____ Source document
KB003: Rate limit exceeded (429) — causes, limits, and how to request an increase
This article explains what causes 429 Rate limit exceeded errors, the current platform limits, how to design workflows that stay within them, and how to request a limit increase.
Issue description
An execution, API call, or sub-worker call fails with a 429 error. Common signatures:
API response:
{
"ok": false,
"status": 429,
"statusText": "Rate limit exceeded",
"error": "Rate limit exceeded – retry later [429]"
}Inside a Run AI Workflow or Run AI Worker node, the same failure surfaces in node results:
{
"ok": false,
"status": 500,
"statusText": "Sub-worker execution failed",
"error": "Rate limit exceeded – retry later [429]",
"nodeId": 12
}The error is most commonly seen when running batches of leads in parallel (SDR-type agents), processing inbound webhooks at high frequency (Clay, Zapier, custom apps), or when scheduled and manual runs overlap.
Cause
EverWorker enforces platform-wide rate limits to protect deployment stability and ensure fair allocation across users. When any limit is exceeded, the request is rejected immediately with 429. The platform does not queue or auto-retry overflow requests.
Limits are evaluated per rolling 60-second window.
________
____ Data excerpts
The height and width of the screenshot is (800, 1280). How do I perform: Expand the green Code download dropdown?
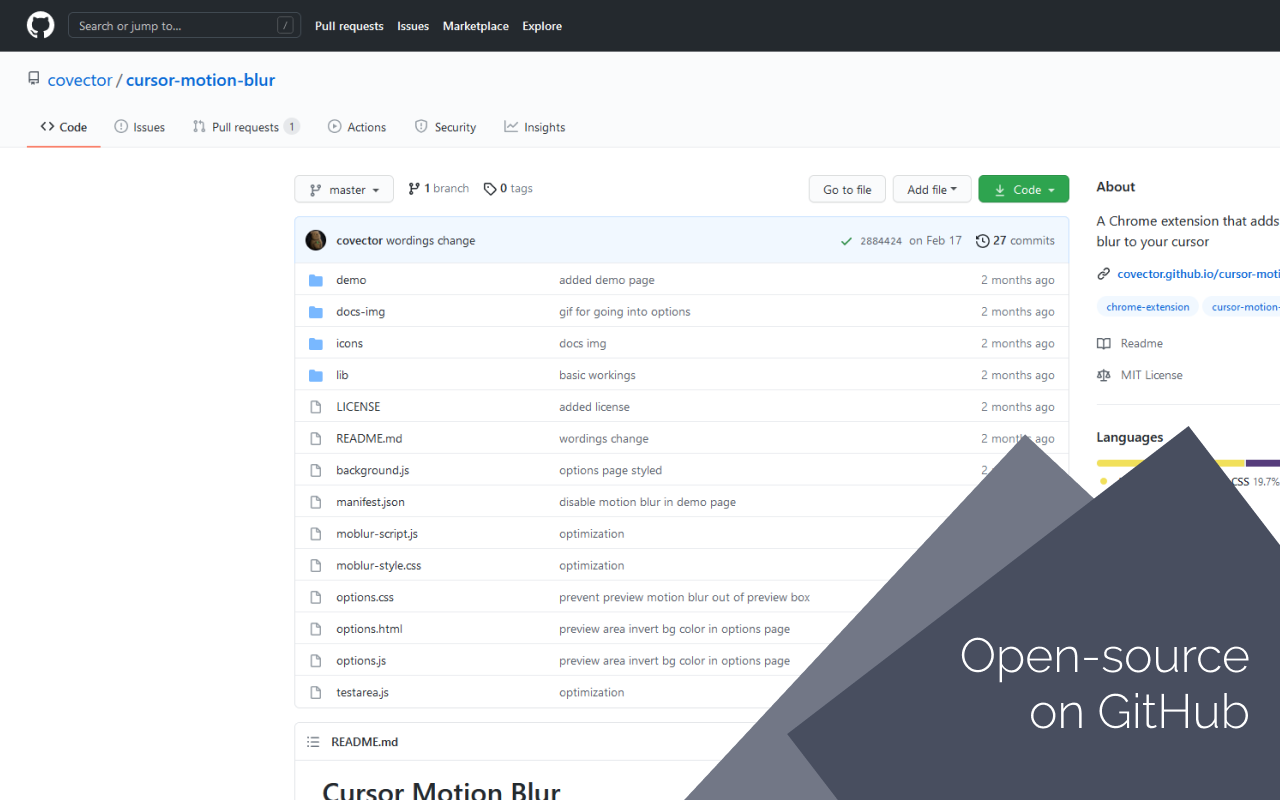point(1024,189)
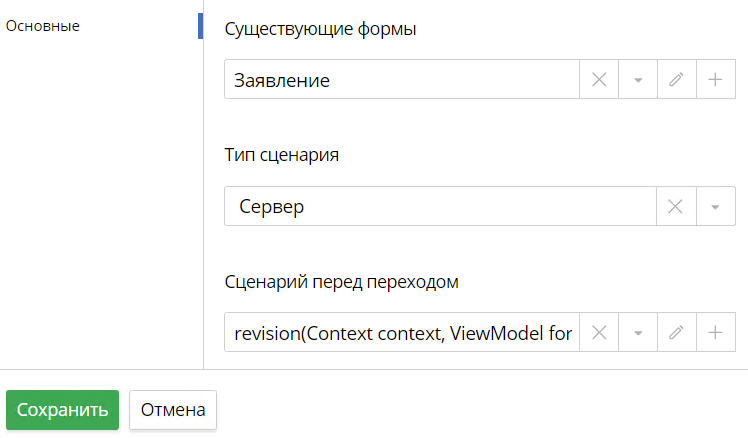
Task: Switch to the Основные tab
Action: [x=43, y=26]
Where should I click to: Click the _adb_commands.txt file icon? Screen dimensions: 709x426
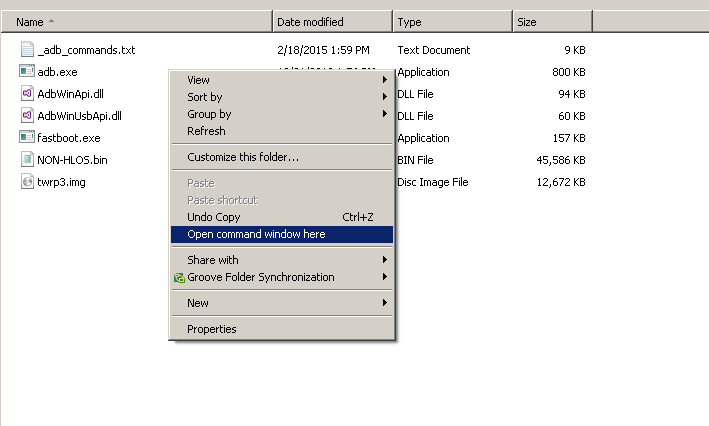click(x=28, y=50)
________
- _Study questions_
1. According to the rate limit article, over what period are the platform limits evaluated?
2. Continue the article on 429 rate limit errors from its last sentence.

- _Solved tasks_
1. Per rolling 60-second window.

2.
| Limit | Default | What it counts |
|---|---|---|
| Max concurrent executions | 30 | AI Workers, AI Workflows, and sub-workers running at the same time across the entire deployment. Sub-workers count toward the same pool as their parents. |
| Per-user requests / minute | 60 | API requests and execution starts initiated by a single user (or a single API token). |
| Global requests / minute | 800 | Total API requests and execution starts across all users in the deployment. |
| Per-provider requests / minute | 600 | Calls routed to a single LLM provider (e.g. OpenAI, Anthropic, Google). |
Three notes:
- LLM providers and external APIs enforce their own limits in addition (OpenAI, Anthropic, Salesforce, HubSpot, Clay, etc.). A
429returned from a downstream LLM call is separate from the platform limits above. - Retries count. Every execution start consumes capacity, including retries triggered by your own logic.
- Scheduled and manual runs share the same pool. There is no separate quota for scheduled vs. on-demand executions.
Solution
A. Diagnose which limit you hit
Check the orchestrator health endpoint to see current concurrent activity:
curl -H "Authorization: bearer <token>" \
https://<account>.everworker.ai/api/v1/agents/healthLook at orchestrator.activeExecutions and orchestrator.maxConcurrentExecutions. If activeExecutions is at or near the max when the 429 occurred, you're hitting the concurrent executions limit. If it's well below, the failure is likely from the per-user or per-provider per-minute limit.
B. Design the workflow to stay within limits
Most rate-limit issues fall into one of three patterns:
1. High-volume batch processing (e.g. SDR over thousands of leads)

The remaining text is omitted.